Problem requirements: Please look for the string "first" below and report every line in which it occurs.

[Stored data]
►

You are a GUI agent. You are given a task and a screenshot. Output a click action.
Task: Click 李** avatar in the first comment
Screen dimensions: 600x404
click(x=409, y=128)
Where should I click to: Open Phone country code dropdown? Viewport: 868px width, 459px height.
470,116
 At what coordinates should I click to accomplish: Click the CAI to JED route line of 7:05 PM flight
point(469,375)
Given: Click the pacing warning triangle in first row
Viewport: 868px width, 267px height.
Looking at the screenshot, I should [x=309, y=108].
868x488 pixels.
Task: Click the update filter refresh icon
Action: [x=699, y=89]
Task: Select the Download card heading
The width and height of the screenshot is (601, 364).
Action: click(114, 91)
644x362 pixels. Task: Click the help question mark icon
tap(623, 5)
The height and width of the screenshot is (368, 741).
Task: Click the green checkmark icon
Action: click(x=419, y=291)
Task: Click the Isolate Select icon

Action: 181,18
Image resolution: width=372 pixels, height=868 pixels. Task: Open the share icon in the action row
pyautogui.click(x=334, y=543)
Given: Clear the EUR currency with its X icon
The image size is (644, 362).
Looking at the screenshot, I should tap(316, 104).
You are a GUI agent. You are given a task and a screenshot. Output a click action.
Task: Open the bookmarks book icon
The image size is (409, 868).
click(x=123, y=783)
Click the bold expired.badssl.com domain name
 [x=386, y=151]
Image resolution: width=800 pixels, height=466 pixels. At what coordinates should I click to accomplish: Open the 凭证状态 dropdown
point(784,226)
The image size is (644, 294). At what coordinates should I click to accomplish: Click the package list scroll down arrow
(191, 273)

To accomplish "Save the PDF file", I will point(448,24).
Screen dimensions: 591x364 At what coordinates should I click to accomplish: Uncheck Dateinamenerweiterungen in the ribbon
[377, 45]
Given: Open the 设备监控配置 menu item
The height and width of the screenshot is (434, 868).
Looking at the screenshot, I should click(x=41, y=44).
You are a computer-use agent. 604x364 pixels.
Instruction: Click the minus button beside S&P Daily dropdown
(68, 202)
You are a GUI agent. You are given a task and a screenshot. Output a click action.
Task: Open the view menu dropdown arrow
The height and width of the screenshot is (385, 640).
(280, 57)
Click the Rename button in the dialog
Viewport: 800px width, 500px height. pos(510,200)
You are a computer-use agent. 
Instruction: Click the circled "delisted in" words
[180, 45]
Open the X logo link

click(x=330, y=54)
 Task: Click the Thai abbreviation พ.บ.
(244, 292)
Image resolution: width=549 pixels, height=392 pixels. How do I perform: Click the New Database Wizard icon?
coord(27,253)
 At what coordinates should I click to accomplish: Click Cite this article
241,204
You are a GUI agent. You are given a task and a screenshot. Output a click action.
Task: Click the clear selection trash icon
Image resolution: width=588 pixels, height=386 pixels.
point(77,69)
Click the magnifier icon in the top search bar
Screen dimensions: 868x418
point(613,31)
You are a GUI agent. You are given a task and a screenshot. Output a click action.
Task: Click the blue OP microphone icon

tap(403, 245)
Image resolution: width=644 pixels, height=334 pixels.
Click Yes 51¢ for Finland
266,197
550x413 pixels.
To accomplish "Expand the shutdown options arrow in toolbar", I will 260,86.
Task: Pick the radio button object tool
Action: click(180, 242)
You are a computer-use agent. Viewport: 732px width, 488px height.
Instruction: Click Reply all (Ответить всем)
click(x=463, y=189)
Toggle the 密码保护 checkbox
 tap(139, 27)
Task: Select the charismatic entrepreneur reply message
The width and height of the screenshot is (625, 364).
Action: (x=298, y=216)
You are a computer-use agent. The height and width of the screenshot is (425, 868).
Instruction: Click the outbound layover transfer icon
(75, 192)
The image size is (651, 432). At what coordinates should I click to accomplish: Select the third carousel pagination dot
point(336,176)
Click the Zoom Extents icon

◄

Completed exercise:
Task: Click 李** avatar in the first comment
Given: Click the pacing warning triangle in first row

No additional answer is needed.